QUOTED PASSAGE Start Marker
Although the three planets look close together, they’re not. Venus is currently 6 light-minutes (73 million miles) from us, Mars is 17 light-minutes (190 million miles) distant, and Saturn is far in the background 85 light-minutes (950 million miles) away.

Venus's proximity is one of three reasons why it's so much brighter than the other two planets. It’s also much closer to the Sun, so it’s illuminated more intensely, and it’s covered with white, brilliantly reflective clouds. Mars and Saturn look similarly bright for reasons that cancel out: Saturn is 35 times larger than Mars, but it’s much farther both from us and from the Sun.

Don’t miss this chance to do some easy astronomy from your backyard, balcony, or rooftop

Dark Nights for the Perseids

The last time the annual Perseid meteor shower happened during a run of good moonless nights was in 2007. It turns out that every three years, the same phase of the Moon returns to roughly the same date each month (2.2 days earlier, on average). So in 2010 we're on for moonless Perseids again!
QUOTED PASSAGE End Marker
TASKS FOR THIS EXERCISE:
1. List the reasons the astronomy passage above gives for why Venus is so much brighter than Mars and Saturn.
2. According to the astronomy passage above, in what year did the Perseid meteor shower last happen during a run of good moonless nights?
DATA SUPPLIED Start Marker
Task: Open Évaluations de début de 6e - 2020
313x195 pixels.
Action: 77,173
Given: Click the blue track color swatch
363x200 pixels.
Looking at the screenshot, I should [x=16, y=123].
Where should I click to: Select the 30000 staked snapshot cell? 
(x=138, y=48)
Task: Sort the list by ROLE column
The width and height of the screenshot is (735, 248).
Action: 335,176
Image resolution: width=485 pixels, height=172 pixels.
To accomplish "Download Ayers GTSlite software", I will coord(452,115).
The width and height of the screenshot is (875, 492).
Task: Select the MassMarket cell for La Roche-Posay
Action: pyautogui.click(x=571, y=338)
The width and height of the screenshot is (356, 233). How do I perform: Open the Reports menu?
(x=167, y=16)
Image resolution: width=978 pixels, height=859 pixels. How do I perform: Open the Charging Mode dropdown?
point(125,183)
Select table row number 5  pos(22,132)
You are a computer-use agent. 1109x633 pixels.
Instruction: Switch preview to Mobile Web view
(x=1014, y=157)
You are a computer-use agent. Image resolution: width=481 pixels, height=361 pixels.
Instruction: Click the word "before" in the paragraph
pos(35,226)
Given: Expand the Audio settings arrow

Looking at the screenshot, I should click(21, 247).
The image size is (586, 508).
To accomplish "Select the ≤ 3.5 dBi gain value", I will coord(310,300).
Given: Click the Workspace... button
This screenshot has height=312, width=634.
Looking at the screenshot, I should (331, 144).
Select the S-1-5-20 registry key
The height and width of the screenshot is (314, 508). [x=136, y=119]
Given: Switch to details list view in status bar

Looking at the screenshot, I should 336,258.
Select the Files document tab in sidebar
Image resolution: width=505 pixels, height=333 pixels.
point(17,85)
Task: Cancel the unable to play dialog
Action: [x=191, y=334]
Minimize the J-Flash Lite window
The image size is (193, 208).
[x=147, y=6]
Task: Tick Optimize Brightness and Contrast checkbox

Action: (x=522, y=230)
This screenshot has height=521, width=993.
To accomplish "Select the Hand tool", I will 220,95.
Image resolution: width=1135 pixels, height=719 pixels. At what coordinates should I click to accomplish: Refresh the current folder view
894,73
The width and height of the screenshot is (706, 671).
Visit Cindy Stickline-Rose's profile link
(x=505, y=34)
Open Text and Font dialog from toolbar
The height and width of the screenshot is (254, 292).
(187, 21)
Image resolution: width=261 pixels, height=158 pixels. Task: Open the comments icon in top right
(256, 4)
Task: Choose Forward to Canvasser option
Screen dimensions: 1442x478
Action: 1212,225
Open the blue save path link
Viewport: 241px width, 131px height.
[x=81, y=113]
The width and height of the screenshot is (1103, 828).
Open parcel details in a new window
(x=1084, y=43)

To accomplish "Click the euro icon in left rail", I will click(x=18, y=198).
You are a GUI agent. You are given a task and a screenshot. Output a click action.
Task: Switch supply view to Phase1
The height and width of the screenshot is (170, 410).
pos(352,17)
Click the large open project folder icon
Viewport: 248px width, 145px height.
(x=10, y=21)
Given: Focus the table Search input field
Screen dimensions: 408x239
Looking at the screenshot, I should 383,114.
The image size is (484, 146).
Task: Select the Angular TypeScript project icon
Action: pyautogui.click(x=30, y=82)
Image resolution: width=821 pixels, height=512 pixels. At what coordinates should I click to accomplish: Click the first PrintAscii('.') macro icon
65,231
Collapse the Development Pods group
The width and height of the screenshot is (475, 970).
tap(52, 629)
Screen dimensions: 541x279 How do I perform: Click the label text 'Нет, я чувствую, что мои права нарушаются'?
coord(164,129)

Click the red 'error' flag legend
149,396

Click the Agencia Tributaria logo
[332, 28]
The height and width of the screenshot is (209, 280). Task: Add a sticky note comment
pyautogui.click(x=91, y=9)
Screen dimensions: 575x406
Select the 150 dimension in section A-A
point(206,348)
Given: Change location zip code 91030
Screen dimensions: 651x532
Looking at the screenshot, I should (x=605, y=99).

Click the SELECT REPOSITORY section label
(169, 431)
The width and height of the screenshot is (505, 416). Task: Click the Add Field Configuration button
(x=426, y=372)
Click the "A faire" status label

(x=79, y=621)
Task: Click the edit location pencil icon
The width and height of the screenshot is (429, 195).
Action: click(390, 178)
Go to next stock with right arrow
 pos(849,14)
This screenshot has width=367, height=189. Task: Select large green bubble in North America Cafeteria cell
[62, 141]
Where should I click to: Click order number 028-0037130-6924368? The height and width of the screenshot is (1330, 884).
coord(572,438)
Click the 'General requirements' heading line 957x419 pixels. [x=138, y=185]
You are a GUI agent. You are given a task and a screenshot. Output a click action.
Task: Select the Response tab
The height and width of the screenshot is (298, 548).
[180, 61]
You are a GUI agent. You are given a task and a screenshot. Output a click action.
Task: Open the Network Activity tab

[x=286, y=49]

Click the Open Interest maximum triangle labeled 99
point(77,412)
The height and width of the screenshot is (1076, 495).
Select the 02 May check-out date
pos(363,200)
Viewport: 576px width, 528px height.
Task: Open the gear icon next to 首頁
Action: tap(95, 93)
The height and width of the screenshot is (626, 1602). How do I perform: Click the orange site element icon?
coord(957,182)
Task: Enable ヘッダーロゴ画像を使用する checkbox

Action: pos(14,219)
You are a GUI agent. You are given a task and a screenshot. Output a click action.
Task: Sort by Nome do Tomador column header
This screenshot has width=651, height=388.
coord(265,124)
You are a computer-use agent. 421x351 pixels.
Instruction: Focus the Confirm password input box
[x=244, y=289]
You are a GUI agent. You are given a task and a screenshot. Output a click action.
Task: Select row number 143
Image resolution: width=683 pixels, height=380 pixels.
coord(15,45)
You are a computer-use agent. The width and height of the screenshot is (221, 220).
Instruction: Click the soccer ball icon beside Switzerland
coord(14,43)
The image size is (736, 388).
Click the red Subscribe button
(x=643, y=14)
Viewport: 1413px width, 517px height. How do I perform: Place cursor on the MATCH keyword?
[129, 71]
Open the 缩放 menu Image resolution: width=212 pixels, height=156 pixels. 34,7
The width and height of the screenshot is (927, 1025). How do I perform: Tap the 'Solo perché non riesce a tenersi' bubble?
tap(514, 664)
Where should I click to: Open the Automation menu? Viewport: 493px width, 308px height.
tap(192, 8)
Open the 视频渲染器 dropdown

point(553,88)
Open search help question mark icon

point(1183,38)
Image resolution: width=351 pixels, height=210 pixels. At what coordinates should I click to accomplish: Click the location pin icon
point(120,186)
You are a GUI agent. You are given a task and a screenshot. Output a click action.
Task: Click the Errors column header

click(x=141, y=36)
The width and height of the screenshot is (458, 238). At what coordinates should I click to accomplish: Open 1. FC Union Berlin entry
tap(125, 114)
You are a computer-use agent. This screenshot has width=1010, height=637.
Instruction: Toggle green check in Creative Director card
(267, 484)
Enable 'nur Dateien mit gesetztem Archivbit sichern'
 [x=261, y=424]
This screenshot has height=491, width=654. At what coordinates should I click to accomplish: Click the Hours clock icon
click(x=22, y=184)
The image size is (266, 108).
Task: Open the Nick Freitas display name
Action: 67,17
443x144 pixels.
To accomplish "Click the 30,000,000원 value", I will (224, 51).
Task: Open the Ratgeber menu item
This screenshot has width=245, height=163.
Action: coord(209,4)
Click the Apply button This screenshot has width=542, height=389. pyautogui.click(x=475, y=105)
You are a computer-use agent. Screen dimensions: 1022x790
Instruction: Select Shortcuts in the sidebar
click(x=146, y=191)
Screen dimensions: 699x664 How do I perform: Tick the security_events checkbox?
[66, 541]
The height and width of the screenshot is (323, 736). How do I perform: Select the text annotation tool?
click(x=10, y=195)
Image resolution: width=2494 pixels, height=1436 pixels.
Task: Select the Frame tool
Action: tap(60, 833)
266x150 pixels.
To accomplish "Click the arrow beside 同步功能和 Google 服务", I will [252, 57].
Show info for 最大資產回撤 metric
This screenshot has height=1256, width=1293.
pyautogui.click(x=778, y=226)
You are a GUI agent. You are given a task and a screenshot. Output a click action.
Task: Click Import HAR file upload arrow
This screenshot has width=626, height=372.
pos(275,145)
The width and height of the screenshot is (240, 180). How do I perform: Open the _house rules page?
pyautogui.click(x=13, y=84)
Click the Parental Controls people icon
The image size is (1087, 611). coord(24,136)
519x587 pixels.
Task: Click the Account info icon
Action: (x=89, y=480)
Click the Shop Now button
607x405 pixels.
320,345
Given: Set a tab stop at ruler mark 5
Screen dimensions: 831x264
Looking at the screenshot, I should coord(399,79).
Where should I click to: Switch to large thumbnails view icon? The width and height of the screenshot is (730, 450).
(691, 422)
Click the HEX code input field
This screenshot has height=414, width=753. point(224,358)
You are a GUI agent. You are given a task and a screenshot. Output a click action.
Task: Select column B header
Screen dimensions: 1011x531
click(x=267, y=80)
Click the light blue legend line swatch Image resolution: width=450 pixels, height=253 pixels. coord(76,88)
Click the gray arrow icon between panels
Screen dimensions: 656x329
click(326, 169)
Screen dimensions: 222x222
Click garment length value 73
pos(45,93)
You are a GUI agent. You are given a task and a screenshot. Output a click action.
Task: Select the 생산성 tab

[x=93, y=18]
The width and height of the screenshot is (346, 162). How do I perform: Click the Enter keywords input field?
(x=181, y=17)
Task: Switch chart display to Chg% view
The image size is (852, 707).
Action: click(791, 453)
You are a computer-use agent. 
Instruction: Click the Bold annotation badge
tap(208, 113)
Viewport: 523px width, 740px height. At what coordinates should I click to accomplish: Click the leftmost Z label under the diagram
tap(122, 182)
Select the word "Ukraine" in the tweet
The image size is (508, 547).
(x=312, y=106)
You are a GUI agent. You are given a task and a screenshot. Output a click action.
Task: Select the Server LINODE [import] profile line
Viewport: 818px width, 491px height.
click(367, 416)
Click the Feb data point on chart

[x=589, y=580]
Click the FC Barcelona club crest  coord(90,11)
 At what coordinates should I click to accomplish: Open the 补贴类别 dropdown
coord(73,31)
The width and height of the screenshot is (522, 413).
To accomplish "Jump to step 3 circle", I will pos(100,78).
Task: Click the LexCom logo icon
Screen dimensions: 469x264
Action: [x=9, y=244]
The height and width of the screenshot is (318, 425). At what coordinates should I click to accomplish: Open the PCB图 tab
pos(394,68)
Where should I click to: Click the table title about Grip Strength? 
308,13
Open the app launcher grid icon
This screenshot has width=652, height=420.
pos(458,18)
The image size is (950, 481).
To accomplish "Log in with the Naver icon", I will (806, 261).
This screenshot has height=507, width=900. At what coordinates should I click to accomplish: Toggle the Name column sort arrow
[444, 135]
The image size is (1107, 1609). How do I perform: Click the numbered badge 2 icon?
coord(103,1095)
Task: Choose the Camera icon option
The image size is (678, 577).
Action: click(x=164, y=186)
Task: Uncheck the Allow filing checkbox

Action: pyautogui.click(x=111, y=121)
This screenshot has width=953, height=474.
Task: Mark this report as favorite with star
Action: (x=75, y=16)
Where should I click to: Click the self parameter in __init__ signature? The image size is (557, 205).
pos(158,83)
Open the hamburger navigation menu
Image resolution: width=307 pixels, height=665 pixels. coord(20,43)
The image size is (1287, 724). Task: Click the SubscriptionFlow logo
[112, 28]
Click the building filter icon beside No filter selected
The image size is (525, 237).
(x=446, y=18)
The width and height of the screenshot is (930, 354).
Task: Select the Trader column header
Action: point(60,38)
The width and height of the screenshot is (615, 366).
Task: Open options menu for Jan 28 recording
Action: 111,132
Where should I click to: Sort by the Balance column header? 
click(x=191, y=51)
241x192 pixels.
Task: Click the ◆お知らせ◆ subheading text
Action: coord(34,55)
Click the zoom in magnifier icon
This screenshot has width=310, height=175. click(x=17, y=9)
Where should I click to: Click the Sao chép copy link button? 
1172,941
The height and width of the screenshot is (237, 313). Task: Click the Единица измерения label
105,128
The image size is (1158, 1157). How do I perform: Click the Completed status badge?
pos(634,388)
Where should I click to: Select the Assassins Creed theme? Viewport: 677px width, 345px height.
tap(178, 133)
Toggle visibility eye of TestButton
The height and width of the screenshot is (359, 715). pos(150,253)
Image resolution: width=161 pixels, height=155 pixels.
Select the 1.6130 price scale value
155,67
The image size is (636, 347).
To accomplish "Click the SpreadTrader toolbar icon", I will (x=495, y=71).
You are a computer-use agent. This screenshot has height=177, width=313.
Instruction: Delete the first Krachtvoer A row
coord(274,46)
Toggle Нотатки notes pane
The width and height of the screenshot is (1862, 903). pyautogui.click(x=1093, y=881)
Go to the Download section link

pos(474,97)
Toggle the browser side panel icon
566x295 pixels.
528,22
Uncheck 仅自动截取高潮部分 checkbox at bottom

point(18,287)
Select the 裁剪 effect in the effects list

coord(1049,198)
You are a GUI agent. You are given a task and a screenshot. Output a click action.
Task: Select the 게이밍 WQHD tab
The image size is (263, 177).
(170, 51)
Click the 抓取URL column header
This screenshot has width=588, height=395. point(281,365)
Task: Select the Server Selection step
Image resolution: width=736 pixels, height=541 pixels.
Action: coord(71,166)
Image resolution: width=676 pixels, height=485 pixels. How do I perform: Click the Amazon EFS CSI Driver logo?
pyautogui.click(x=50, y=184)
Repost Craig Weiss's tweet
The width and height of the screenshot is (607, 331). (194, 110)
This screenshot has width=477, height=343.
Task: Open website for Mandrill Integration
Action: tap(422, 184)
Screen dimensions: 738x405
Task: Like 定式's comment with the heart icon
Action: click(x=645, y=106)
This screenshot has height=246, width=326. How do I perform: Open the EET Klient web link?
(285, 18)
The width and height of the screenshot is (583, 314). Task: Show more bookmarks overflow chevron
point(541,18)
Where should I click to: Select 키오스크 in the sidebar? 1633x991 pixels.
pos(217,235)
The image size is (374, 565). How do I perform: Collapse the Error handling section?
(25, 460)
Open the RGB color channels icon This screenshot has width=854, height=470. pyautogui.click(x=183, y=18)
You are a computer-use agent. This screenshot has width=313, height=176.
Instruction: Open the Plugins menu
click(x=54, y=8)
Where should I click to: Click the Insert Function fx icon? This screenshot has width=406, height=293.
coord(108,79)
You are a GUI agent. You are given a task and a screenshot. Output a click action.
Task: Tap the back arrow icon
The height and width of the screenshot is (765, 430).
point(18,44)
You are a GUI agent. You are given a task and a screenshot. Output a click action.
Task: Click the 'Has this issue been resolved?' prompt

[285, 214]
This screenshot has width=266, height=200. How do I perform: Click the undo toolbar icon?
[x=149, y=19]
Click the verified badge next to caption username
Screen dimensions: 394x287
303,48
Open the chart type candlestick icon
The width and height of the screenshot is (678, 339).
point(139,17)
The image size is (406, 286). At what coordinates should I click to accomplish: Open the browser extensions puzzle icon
DATA SUPPLIED End Marker
TASK-BY-TASK RESULTS:
1.
- Venus is much closer to us.
- It is much closer to the Sun, so it is illuminated more intensely.
- It is covered with white, brilliantly reflective clouds.

2. 2007